### TEXTE RETENU
▼
CHAPITRE 2, SUITE ET FIN
Des matamores, j’en ai connu et rencontré partout. Certains se sont même révélés d’excellents confrères, prêts à rendre service au néophyte qu’on est toujours à nos premiers congrès politiques ou nos premiers festivals de musique ! À Cannes, fin des années 70, ce n’était pas vraiment du cinéma : seul dans un monde de fous, journalistes spécialisés en tête, et stars en folie à l’image de Depardieu bien imbibé dans le hall du Carlton, voire de Dewaere qui ne valait pas mieux, on se sent hors jeu.
Mais plus dingues que les journaleux de service, il n’y a pas. Une faune en lunettes noires qui se rue sur les projections matinales et les conférences de presse, bande ridicule de faux doctes et de ramasse-miettes qui ont perdu le sens commun et que Télérama, Le Monde ou Première paient beaucoup trop grassement. Ingmar Bergmann présentait cette année-là sa version magique de La Flûte enchantée, un chef-d’œuvre reconnu depuis et dont on ne se lasse pas d’admirer la sensibilité et avec quel art le cinéaste a su mêler l’universalité à un mini théâtre de bois des environs de Malmoë. Au milieu de ce film qui est d’abord un chef-d’œuvre musical de Mozart, les susdits spécialistes sortirent bruyamment de la salle en baillant, s’estimant suffisamment affranchis pour renvoyer ce Mozart et ce Bergmann à leurs chères études. « La Flûte, zut, on connaît ». Outré, étais-je.
▲
### CONSIGNE 1
Répondez aux questions suivantes d'après le texte retenu :
(a) En quel lieu Depardieu est-il décrit bien imbibé ?
(b) Quelle œuvre Ingmar Bergmann présentait-il cette année-là ?
(c) Quels journaux sont accusés de payer beaucoup trop grassement les journalistes ?
### CONSIGNE 2
Recopiez le passage du texte retenu débutant par « CHAPITRE 2, SUITE » et s'achevant par « sent hors jeu. », en substituant « Venise » à « Cannes ».

### ENTRÉES EXTRAITES
▼
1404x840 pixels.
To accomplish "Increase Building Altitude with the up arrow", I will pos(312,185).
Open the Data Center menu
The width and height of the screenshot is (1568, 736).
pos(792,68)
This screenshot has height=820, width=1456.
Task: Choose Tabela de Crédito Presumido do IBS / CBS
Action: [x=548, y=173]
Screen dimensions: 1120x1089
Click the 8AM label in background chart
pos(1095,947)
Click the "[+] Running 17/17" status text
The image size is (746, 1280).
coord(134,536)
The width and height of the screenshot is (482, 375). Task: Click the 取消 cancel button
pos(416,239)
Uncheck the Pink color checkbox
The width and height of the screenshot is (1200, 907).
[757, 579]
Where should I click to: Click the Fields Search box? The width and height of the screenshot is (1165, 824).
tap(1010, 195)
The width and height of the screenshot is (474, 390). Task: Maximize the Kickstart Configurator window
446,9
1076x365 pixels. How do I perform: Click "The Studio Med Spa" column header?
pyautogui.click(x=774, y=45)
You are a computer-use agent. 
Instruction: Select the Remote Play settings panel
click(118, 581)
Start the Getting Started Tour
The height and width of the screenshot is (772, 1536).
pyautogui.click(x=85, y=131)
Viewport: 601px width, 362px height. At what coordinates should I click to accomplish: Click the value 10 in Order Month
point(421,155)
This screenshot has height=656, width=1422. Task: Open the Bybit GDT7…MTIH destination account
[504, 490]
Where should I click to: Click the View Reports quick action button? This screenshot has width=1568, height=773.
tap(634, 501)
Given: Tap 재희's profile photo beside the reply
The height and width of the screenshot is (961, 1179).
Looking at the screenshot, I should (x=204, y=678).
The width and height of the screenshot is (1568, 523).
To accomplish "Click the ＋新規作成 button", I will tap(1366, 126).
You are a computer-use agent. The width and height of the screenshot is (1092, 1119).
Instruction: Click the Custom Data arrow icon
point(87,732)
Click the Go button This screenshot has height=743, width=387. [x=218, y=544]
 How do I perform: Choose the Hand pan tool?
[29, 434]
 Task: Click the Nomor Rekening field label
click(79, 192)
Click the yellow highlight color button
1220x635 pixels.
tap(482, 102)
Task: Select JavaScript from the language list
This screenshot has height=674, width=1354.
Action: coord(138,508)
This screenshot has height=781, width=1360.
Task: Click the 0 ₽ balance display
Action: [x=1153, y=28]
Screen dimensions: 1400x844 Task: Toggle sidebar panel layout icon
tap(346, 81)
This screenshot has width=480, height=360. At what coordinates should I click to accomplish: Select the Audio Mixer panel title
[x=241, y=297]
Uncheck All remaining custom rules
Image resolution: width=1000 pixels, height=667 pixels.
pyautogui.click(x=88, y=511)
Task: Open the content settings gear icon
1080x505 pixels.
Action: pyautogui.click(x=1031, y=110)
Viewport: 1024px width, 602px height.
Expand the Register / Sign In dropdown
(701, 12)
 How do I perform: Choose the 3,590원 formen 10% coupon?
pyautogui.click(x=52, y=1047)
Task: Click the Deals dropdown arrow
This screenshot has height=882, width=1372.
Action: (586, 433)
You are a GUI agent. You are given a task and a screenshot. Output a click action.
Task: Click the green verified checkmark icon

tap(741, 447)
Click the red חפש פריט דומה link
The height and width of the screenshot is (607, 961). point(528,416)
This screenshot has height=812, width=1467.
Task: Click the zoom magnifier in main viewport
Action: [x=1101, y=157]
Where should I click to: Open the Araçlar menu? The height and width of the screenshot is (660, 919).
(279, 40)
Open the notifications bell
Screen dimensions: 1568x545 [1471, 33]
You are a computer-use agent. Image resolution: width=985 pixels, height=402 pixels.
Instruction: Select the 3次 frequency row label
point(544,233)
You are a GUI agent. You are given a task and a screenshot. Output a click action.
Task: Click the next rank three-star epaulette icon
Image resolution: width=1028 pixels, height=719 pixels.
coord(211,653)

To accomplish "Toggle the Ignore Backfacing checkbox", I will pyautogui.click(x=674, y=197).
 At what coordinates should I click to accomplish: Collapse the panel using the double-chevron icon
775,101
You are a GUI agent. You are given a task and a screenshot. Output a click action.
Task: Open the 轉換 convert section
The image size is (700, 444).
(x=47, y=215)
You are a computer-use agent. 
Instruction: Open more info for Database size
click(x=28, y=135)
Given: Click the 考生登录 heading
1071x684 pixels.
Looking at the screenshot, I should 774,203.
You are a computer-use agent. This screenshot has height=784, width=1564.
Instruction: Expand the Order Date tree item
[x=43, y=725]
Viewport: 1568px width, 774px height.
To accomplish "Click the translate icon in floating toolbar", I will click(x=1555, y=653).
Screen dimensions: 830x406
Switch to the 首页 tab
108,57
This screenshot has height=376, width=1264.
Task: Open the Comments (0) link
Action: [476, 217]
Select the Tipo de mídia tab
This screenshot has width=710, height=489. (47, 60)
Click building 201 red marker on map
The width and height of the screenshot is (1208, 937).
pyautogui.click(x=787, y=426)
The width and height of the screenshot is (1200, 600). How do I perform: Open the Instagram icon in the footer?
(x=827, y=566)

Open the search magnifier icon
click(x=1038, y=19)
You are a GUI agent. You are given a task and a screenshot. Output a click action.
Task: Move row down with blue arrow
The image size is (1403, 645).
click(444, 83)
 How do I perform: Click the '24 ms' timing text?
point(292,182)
▲
### CORRIGÉ 1
(a) Dans le hall du Carlton.
(b) Sa version de La Flûte enchantée.
(c) Télérama, Le Monde et Première.

### CORRIGÉ 2
CHAPITRE 2, SUITE ET FIN
Des matamores, j’en ai connu et rencontré partout. Certains se sont même révélés d’excellents confrères, prêts à rendre service au néophyte qu’on est toujours à nos premiers congrès politiques ou nos premiers festivals de musique ! À Venise, fin des années 70, ce n’était pas vraiment du cinéma : seul dans un monde de fous, journalistes spécialisés en tête, et stars en folie à l’image de Depardieu bien imbibé dans le hall du Carlton, voire de Dewaere qui ne valait pas mieux, on se sent hors jeu.